E ancora, in piena e densa “lode al genio umano”, il pontefice intesse una vera e propria esaltazione della Scienza dell’Uomo. Una Umanità, specchio del Divino:

“Ammirare, ammirare dobbiamo. E per non rendere vano questo felice sforzo del nostro spirito, su due sentieri, Figli carissimi, Noi vi esortiamo a dirigerlo. Verso l’uomo, primo sentiero della nostra ammirazione. Chi è l’uomo, capace di opere simili? di concepirle, di organizzarle, di compierle, di commisurarle alle sproporzionate difficoltà ch’esse presentano, e alla sempre piccola statura del proprio essere, piccolo, limitato e vulnerabile? Come possiede tanta capacità di studio, di conoscenze, di dominio scientifico e tecnico sulle cose, sul mondo? E come, debole e condizionato com’è, trova il coraggio di osare simili imprese? Ancor più che la faccia della luna, la faccia dell’uomo s’illumina davanti a noi; nessun altro essere a noi noto, nessun animale, anche più forte e più perfetto nei suoi istinti vitali, può essere messo a confronto con l’essere prodigioso che noi uomini siamo. V’è qualche cosa nell’uomo che supera l’uomo, v’è un riflesso che sa di mistero, che sa di divino”.
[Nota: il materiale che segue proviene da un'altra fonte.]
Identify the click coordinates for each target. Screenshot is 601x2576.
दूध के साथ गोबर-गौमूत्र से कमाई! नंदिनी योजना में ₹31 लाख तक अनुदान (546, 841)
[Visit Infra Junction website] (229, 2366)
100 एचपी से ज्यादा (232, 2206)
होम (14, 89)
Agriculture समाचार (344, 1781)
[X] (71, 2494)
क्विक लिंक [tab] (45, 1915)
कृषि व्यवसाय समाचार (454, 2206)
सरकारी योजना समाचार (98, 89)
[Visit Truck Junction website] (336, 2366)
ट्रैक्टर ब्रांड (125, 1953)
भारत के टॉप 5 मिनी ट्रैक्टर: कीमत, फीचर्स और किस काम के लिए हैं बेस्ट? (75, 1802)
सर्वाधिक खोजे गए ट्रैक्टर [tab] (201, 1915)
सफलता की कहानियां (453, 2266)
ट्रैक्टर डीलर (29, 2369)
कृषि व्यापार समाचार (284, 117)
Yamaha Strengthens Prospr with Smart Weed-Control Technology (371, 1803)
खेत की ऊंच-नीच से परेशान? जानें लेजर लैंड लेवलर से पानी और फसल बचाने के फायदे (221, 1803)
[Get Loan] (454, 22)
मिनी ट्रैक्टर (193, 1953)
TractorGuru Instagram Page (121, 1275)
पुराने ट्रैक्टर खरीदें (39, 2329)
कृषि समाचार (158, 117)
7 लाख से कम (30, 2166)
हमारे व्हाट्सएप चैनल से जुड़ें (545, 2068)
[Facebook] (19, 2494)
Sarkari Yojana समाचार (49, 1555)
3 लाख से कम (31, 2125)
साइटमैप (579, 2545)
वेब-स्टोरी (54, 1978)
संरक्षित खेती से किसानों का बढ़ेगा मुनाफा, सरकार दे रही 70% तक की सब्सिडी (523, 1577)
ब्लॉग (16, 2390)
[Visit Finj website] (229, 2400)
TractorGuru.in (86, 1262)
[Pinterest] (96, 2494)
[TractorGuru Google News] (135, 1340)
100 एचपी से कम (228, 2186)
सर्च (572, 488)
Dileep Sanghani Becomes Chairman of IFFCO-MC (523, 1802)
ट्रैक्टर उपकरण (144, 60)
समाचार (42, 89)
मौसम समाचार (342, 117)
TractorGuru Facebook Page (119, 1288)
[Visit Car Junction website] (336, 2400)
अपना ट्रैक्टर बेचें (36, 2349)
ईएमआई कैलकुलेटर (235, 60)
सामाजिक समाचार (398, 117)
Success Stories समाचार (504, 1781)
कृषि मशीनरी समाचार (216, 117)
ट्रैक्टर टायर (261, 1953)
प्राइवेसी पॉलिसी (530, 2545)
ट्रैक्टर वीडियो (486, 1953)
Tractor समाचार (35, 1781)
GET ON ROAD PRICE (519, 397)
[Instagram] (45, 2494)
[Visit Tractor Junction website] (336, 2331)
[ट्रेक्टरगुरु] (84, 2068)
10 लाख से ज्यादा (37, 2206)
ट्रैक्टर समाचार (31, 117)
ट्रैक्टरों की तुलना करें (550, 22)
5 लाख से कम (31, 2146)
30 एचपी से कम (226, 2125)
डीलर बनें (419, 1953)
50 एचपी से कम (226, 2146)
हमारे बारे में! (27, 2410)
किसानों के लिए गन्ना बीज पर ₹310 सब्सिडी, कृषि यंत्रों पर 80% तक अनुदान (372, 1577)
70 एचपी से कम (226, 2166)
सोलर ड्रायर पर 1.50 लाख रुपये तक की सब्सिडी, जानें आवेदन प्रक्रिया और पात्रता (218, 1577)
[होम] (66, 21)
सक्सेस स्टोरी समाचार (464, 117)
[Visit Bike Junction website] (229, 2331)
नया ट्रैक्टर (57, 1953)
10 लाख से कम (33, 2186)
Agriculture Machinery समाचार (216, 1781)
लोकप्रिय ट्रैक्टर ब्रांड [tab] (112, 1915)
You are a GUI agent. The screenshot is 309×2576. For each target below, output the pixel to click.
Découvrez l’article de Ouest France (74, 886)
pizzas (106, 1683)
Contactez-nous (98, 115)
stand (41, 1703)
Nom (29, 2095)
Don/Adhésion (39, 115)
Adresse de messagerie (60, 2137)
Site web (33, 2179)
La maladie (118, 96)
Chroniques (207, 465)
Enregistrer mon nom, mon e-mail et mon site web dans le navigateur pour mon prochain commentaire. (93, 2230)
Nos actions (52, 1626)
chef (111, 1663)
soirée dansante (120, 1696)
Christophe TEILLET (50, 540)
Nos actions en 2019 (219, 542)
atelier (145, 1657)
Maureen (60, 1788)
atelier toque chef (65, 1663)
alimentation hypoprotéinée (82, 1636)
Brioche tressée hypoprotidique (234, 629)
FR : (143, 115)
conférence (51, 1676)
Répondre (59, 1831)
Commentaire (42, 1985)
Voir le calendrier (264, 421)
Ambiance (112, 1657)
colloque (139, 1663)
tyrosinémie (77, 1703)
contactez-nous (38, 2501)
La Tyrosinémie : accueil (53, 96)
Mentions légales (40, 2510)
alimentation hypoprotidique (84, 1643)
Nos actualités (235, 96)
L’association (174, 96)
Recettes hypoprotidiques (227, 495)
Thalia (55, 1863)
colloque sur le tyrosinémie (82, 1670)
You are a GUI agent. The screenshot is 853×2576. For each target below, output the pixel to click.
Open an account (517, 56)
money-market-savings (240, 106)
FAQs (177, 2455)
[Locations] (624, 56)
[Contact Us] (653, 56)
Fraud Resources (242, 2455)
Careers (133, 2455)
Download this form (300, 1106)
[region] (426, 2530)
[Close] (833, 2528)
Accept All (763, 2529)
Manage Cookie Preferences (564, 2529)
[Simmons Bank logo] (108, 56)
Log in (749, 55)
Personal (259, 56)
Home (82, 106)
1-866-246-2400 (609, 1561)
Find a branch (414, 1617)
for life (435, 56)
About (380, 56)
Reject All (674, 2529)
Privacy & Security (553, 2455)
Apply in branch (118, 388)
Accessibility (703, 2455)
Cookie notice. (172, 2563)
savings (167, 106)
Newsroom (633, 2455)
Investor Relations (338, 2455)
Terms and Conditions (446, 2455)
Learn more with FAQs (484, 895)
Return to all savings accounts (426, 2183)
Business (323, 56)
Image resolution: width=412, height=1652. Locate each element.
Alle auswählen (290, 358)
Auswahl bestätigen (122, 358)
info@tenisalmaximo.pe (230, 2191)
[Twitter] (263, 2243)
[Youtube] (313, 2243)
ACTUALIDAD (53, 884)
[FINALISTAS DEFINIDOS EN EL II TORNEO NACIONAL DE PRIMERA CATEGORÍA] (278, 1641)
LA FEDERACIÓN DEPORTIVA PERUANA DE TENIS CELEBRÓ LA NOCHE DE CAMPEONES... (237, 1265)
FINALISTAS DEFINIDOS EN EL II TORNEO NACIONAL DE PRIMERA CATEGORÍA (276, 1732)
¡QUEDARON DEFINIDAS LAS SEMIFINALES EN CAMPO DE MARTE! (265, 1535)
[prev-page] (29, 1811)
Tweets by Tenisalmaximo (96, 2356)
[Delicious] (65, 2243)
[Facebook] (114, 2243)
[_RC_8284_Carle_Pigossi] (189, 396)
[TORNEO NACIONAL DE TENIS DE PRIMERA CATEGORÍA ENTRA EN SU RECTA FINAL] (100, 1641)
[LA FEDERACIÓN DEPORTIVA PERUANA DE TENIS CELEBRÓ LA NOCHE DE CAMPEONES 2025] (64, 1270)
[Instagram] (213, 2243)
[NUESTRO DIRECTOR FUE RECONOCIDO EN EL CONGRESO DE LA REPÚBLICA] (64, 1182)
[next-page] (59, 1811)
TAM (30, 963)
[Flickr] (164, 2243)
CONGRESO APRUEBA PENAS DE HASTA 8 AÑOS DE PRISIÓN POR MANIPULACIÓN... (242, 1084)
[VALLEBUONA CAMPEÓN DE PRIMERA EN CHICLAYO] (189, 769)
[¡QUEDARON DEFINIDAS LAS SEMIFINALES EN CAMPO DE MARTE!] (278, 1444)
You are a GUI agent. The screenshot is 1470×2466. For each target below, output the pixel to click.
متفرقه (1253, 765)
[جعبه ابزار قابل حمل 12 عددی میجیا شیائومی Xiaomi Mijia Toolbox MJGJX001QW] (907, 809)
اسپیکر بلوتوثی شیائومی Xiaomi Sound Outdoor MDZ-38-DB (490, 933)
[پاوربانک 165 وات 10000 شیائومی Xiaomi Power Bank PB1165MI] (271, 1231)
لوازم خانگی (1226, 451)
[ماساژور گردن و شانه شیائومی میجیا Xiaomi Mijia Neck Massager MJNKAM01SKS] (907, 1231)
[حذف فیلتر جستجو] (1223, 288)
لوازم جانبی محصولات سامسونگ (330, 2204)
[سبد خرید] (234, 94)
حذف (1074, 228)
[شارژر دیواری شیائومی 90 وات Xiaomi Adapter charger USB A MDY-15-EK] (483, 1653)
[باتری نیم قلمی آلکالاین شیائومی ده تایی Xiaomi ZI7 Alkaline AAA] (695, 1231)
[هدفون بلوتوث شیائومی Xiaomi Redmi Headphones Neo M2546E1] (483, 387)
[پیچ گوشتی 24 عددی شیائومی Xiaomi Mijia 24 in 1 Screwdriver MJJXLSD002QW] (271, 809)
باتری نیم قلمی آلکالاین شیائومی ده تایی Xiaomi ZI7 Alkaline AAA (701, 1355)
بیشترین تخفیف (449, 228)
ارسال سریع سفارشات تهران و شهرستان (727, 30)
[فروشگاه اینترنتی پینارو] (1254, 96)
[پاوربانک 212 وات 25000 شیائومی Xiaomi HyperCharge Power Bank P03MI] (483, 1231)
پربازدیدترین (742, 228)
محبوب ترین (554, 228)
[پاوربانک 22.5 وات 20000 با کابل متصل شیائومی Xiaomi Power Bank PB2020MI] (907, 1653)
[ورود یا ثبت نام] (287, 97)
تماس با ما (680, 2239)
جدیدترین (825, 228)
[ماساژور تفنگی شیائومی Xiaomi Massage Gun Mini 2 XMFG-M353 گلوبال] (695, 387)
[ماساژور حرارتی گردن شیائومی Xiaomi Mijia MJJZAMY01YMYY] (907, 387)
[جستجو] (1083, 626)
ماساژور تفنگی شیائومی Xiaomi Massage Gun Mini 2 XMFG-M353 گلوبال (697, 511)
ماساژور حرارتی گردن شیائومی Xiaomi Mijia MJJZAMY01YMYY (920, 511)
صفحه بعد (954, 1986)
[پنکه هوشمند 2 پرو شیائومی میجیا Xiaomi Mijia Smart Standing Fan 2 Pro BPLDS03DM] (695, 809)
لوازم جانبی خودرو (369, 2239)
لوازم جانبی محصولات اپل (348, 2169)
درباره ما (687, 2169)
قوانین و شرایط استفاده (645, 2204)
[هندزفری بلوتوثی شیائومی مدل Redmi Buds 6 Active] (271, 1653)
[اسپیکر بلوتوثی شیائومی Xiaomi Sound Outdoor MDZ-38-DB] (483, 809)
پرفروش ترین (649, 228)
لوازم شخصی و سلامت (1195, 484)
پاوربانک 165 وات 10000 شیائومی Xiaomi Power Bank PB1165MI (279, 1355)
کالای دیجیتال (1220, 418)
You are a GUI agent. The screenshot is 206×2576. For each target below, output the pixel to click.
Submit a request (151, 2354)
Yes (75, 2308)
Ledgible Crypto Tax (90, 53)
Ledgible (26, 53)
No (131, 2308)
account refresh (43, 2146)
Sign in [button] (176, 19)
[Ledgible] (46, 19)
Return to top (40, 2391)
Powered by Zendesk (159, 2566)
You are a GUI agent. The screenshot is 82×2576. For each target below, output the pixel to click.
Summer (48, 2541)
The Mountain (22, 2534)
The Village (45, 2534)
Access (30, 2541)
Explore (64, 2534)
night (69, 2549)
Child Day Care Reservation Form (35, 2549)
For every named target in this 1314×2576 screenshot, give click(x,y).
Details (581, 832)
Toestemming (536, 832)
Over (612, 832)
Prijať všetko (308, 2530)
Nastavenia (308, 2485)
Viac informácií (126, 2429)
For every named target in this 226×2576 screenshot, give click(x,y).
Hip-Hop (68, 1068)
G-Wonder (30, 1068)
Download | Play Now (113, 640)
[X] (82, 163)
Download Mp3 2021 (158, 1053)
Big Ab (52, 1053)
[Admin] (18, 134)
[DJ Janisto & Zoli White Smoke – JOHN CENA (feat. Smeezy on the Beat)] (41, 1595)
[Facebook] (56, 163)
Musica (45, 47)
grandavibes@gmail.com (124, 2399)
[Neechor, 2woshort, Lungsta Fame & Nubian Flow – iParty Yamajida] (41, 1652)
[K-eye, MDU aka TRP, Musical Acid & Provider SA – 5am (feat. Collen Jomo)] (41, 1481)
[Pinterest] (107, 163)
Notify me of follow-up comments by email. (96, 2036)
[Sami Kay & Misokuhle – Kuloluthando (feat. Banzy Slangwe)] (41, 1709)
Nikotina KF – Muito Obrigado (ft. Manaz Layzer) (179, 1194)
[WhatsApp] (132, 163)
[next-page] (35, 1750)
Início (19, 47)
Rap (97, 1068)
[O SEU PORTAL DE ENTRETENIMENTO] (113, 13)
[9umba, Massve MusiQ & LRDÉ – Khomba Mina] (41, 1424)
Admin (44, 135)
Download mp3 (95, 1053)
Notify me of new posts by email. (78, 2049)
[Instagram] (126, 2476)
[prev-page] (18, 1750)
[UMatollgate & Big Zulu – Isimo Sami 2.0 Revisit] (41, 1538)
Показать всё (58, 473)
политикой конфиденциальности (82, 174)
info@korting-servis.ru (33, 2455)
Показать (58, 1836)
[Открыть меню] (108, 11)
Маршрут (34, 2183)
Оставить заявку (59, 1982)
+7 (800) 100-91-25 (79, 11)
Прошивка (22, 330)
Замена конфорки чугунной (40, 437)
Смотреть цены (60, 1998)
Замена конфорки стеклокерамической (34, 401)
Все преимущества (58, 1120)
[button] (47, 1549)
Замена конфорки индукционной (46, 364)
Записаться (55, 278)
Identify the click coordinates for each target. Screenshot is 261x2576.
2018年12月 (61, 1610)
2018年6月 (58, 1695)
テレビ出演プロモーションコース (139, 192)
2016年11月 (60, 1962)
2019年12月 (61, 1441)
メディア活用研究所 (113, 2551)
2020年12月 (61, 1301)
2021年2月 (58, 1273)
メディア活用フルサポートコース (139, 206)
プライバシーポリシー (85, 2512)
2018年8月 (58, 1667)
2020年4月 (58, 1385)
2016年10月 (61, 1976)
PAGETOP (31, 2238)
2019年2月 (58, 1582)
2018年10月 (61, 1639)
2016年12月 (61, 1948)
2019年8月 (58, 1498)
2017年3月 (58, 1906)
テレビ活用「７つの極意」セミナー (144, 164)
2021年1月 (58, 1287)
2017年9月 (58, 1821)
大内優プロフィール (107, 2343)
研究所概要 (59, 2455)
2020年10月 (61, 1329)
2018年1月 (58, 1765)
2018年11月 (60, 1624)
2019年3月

In occasione del lancio spaziale, in un’altra udienza, questa volta datata 16 luglio, Papa Montini parla nuovamente del Cosmo, dell’Astronomia, con queste parole:

“Questa scoperta nuova del mondo creato è assai importante per la nostra vita spirituale. Vedere Dio nel mondo, e il mondo in Dio: che cosa v’è di più estasiante? Non è questo il lume amico e stimolante che deve sorreggere la veglia scientifica dello studioso? Non è così che fugge il terrore del vuoto, che il tempo smisurato e lo spazio sconfinato producono intorno al microcosmo, che noi siamo? la nostra insondabile solitudine, cioè il mistero dei nostri destini, non è così colmata da un’ondata di Bontà viva e d’amore? Non vengono alle nostre labbra le familiari, ma sempre superlative parole, insegnate a noi da Cristo: «Padre nostro, che sei nei cieli» ? Sì, Figli carissimi, vengano alle nostre labbra queste abissali parole, mentre contempliamo la grande impresa dei primi astronauti, che metteranno il piede sul silenzioso e pallido satellite della terra, sfidando inaudite difficoltà, quasi cercando d’onorare l’immensa opera del Creatore; e ripetiamole per loro, per l’umanità, per noi”.